Babalara rehber – 3. Bölüm: Bebeleri oyalama hususunda bilinmesi gerekenler

Sevgili hemcinsim,

Senin de babasına bıraktığın çocuğunun iki buçuk dakika içinde “Annesiiii bu seni istiyor” bahanesiyle geri teslimat yapıldığı oluyor mu? Öyleyse doğru yazıyı okuyorsun. Az sonra babalara, bebeler nasıl oyalanırla ilgili naçizane çemkireceğim. İlgini çekerse, al bacım, yazıyı adamın gözüne sok.

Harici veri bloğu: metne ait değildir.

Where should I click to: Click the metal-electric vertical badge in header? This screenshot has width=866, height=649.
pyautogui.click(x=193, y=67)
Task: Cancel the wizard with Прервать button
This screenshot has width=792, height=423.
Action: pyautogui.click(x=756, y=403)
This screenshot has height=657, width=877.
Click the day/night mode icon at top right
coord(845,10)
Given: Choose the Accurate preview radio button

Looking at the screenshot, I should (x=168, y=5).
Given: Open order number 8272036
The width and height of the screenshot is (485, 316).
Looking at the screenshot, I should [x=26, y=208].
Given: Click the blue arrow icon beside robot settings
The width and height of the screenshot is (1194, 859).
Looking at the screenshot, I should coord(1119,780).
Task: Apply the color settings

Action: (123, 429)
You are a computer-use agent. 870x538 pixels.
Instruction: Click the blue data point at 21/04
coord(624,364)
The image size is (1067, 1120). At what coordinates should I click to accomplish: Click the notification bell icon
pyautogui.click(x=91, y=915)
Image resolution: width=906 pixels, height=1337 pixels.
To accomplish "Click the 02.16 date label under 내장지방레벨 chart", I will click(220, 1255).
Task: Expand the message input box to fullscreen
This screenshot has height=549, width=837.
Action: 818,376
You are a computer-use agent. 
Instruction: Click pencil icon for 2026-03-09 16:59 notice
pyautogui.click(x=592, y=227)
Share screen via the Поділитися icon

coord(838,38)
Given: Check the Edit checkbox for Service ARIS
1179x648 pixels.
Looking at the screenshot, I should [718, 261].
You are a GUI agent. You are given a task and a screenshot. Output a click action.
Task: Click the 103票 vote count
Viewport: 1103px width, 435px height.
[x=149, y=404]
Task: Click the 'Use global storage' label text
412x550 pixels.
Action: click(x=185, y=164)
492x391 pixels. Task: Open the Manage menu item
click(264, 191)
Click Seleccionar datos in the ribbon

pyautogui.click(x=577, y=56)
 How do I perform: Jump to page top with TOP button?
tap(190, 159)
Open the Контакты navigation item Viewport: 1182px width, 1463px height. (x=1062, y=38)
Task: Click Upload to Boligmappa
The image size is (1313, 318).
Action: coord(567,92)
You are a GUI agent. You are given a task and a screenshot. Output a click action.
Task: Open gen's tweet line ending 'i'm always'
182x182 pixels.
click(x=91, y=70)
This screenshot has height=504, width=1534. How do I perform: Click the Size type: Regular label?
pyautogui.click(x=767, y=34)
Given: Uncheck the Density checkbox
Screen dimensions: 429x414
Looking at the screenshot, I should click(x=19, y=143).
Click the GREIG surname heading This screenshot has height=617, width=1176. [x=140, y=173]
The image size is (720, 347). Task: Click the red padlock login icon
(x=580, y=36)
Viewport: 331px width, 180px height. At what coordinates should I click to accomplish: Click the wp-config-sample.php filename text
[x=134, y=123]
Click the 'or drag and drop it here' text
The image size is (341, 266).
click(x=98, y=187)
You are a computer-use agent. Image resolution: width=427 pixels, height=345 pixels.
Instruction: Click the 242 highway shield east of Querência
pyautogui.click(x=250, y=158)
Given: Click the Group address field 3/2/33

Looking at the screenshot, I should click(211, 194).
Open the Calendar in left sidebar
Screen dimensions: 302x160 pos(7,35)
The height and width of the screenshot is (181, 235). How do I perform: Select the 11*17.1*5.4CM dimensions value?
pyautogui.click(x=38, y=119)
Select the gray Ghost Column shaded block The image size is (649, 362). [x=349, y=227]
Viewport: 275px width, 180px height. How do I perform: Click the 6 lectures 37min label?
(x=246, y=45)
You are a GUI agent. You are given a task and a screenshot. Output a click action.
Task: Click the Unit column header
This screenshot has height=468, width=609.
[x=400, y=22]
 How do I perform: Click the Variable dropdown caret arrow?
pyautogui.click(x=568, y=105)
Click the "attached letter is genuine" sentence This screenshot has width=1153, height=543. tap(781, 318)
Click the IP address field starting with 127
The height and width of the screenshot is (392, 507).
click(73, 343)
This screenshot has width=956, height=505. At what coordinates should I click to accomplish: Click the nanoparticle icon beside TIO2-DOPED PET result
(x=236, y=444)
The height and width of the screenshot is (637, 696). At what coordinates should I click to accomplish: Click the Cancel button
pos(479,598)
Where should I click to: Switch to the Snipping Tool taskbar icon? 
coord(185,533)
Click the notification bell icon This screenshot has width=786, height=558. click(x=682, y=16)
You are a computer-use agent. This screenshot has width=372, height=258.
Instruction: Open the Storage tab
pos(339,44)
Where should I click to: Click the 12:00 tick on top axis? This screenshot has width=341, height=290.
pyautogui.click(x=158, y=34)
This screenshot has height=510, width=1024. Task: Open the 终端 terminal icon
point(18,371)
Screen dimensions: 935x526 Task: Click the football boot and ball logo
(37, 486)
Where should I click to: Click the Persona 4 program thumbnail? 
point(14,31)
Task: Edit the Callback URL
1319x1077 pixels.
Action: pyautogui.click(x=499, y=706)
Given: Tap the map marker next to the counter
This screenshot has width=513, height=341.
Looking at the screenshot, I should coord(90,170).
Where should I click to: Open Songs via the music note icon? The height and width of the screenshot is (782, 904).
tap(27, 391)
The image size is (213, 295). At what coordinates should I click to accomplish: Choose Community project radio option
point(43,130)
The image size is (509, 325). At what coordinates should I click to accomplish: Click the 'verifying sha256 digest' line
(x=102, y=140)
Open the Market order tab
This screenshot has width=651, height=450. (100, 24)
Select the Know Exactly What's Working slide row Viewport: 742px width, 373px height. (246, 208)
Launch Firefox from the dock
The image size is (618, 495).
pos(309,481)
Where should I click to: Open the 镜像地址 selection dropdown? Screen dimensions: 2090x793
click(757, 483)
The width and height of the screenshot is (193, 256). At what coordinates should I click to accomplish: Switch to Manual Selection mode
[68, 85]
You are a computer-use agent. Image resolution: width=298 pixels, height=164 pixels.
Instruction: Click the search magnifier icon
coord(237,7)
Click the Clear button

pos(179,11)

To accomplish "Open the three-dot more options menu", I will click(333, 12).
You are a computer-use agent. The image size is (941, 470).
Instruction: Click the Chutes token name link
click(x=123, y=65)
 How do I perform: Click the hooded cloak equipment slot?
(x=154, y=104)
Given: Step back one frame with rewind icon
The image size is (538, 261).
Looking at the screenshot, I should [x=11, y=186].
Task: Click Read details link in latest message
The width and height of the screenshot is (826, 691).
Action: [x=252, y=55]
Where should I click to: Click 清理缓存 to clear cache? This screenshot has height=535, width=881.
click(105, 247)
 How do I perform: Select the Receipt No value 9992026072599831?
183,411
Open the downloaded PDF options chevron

Her zamanki gibi ister mail at, ister tivit at, ister  bir kafa at. Sen bilirsin. Daha önce de dediğim gibi çemkirmesi benden gözüne sokması senden!

Sevgili babalar,

Bugün sizlere evde bebe büyürken en çok zorlandığınız konulardan birinden söz etmek istiyorum: bebelerin oyalanması. Aslında bu konu birazdan da göreceğiniz gibi hiç de zor olmayan bir konudur. Hatta bebe oyalaması aslında bebe işidir. Komşunun 5 yaşındaki bebesini çağırsanız bile gayet başarıyla yapar bu işi. Önemli olan yapmak istemektir. Ne yazık ki bazen çok da istemeseniz bile analar cinnet geçirmesin diye insaniyet namına  bu işe ucundan bulaşmanız gerekir. İşte o gibi durumlarda size yardımcı olacağını düşündüğüm birkaç maddeyi aşağıda sıralıyorum. Bakın bakalım, haksız mıymışım? Bebe oyalamak gerçekten de bebe işi değil miymiş?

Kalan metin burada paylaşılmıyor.